ServerExclude C:\ProgramFiles\Netscape\Cache\*.*

C:\Temp\*.tmp

C:\Temp\*.~oc

 

 

4. Incorporating the Rules System

The ability to identify the large amount of redundant data does not, by itself, give us the ability to develop a software package that takes advantage of the research that we performed. In order to do anything useful with the information we had gleaned from our network, it was necessary to create a system by which we could define what we wanted included or excluded in out backups. This system had to be both compact and easily interpreted, to minimize both the time needed to load the information and to process it. The system also had to be ultimately flexible, to allow for any and every combination that might occur. Finally, the system had to handle questions of precedence, so that conflicts between different rules (as we chose to call our definitions) could be quickly resolved.

This rule system is designed to provide the ultimate in flexibility in determining which files to back up and which to ignore, without overwhelming the user with complexity. In this system, a rule refers to some definition that describes a set of files. That set may consist of one file, several files, or no files. In addition to defining a set, a rule also describes an action to be taken with that set, either to include or to exclude those files from the backup set.

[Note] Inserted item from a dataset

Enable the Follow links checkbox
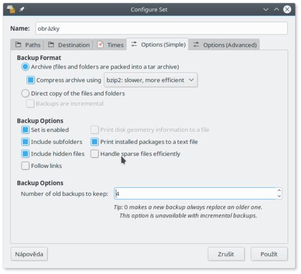This screenshot has height=274, width=301. [25, 166]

To provide the extreme level of flexibility that is part of this system, rules are divided into a total of twenty-five categories. With the exception of one rule category, all of these categories can be defined by a set of four characteristics: source, scope, direction, and type.

Source

Refers to whether a rule is defined as a client-level rule, or a server-level rule.

   

Scope

Determines if the rule applies to an explicitly named file, or a group of files defined using wildcards.

Direction

States if the rule defines an included set of files, or an excluded set of files.

Type

States if the rule applies to the files in a single directory (hereafter known as a file level rule), to all files in a given directory tree (hereafter known as a directory level rule), or to all files on a given machine (hereafter known as a global level rule)

 

Rule Categories

These four characteristics can be combined into twenty- four different categories of rules, each governing a distinct set of files. The combinations, and what they encompass, are described below:

Server Explicit File Inclusions and Exclusions

A rule in either of these categories will refer to a single fully qualified file name.

Server Wildcard File Inclusions and Exclusions

A rule in either of these categories will refer to a set of files in a given directory.

Client Explicit File Inclusions and Exclusions

A rule in either of these categories will refer to a single fully qualified file name.

Client Wildcard File Inclusions and Exclusions

A rule in either of these categories will refer to a set of files in a given directory.

Server Explicit Directory Inclusions and Exclusions

A rule in either of these categories will refer to all files in a given directory tree.

Server Wildcard Directory Inclusions and Exclusions

A rule in either of these categories will refer to a subset of the files in a directory tree.

Client Explicit Directory Inclusions and Exclusions

A rule in either of these categories will refer to all files in a given directory tree.

Client Wildcard Directory Inclusions and Exclusions

A rule in either of these categories will refer to a subset of the files in a directory tree.

Server Explicit Global Inclusions and Exclusions

A rule in either of these categories will refer to all occurrences of a given file on a system.

Server Wildcard Global Inclusions and Exclusions

A rule in either of these categories will refer to all occurrences of a set of files on a system.

Client Explicit Global Inclusions and Exclusions

A rule in either of these categories will refer to all occurrences of a given file on a system.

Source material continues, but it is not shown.